→ **Exercise tasks**
1. In the Spanish flu passage, about how many of the people on the reservation died when the 1918-20 Spanish flu struck?
2. Decide whether each statement agrees with the Spanish flu passage. Answer yes or no for each, and quote the words that settle it.
(a) The chief and his people agreed to leave.
(b) In 1918 the Spanish flu was sweeping across North America, sparing no one.
(c) Winters there were short and mild.
3. Using the Spanish flu passage, explain in one to three sentences why surviving winters was the hardest thing to do.

→ **Document section**
Chief Blackstone ll and his people refused to go. But there was a bigger problem. In 1918 the Spanish Flu was sweeping across North America, sparing no one. Northern Light, Saganaga, and other villages lost an incredible amount of people at that time because of the Spanish flu epidemic.

To survive winters was the hardest thing to do. Food was scarce, and the season of ice and snow could be long and cold. Add that to the ravaging illnesses that white men brought with them as they cleared away vast swathes of pine forests and opened the land for mines and the results were often decimating to indigenous populations.

When the 1918-20 Spanish flu struck, it ravaged Blackstone’s ll reservation, and close to three-fourths of the people died. Now I will tell you how Chief Blackstone ll died.

→ **Data section**
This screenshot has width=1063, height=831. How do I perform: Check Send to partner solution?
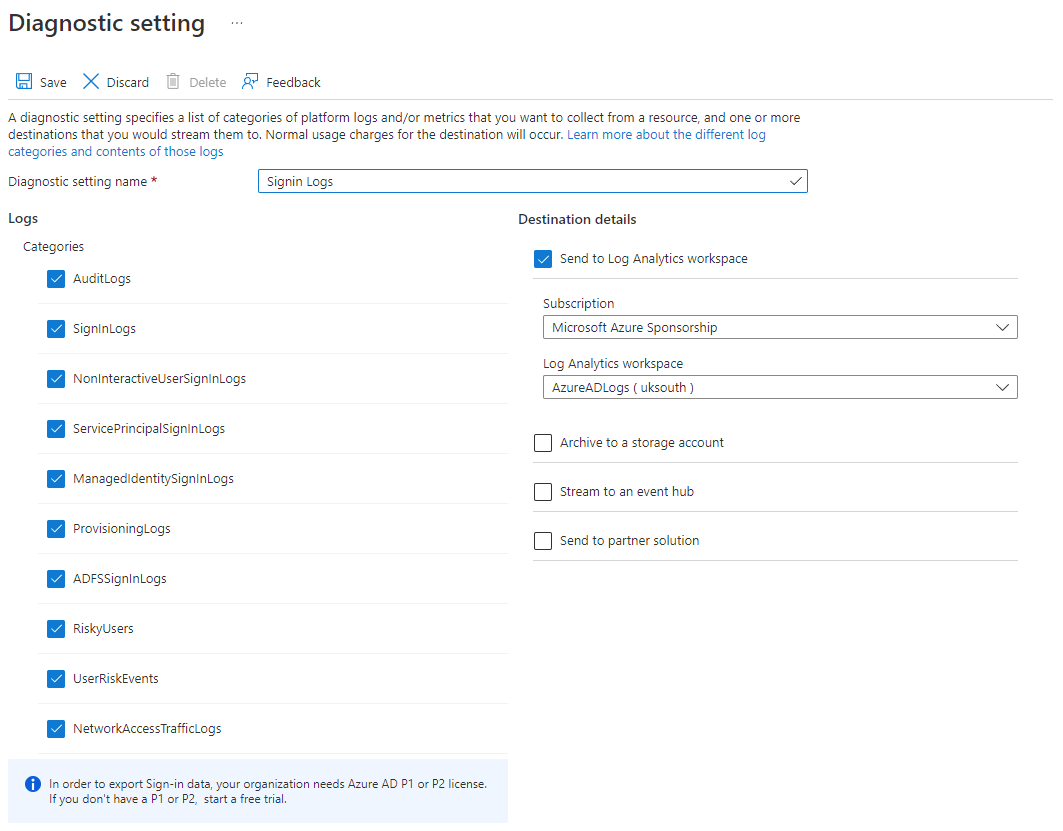coord(543,541)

→ **Answer set**
1. Close to three-fourths of the people died.

2.
(a) No: "Chief Blackstone ll and his people refused to go."
(b) Yes: "In 1918 the Spanish Flu was sweeping across North America, sparing no one."
(c) No: "the season of ice and snow could be long and cold."

3. Surviving winters was the hardest thing because food was scarce. The season of ice and snow could also be long and cold.